From Marrakesh to Madrid: Spain and North Africa, 700-1600: At its narrowest point, the Strait of Gibraltar separates the Iberian Peninsula from North Africa by less than eight nautical miles, and it follows that the histories of these two regions, its peoples, and Christianity and Islam are similarly enmeshed. This class delves into these interconnected and overlapping worlds across the medieval period from the Muslim conquests of Iberia to the early modern period, when King Philip III formally expelled those descended from Muslims from Spain. Within this long chronology, cosmopolitan societies flourished, empires rose and fell, identity was negotiated in text and art, and scientific advances were made. We will analyze rich and varied source materials to explore themes such as borderlands, social networks, diplomacy, gender, interfaith relations, and empire.
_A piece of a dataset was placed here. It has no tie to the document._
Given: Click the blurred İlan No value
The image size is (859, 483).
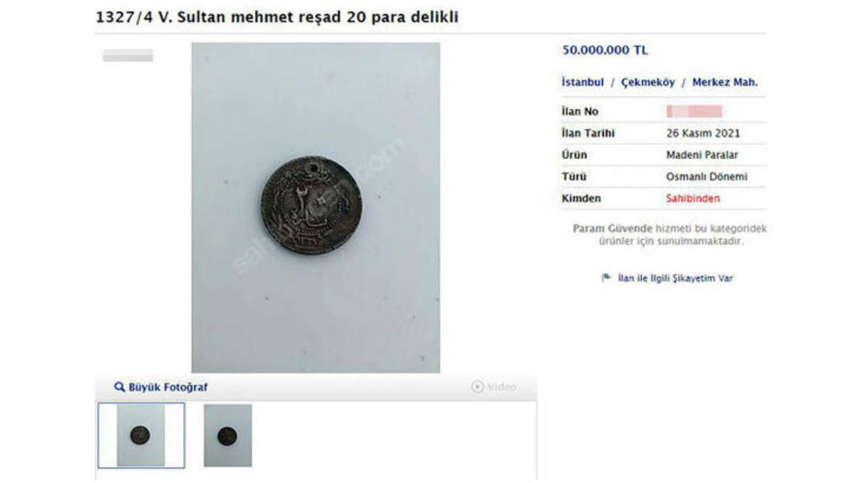Looking at the screenshot, I should point(694,111).
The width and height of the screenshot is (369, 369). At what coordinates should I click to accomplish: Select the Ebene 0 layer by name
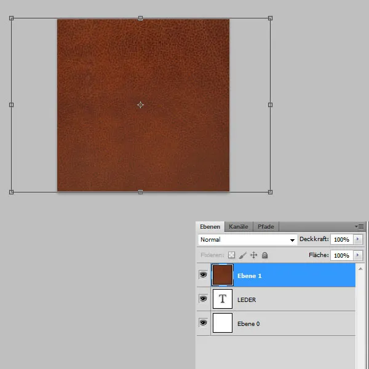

We will meet heavily mythologized figures such as the Cid, Ibn Tūmart, and the Catholic Monarchs, and we will visit the halls of the Alhambra, the streets of Valencia, and the bustling city of Fez. While many travel guides to Spain focus on outdated concepts like Reconquest/Reconquista or interreligious coexistence/convivencia, or even blatantly erase the role of North Africa in Spain’s past, this class will invite students to explore a near-millennium long case study of entwined Christian-Muslim histories, and to challenge the limits of categories such as “European” and “African” in premodern culture, identity, and society.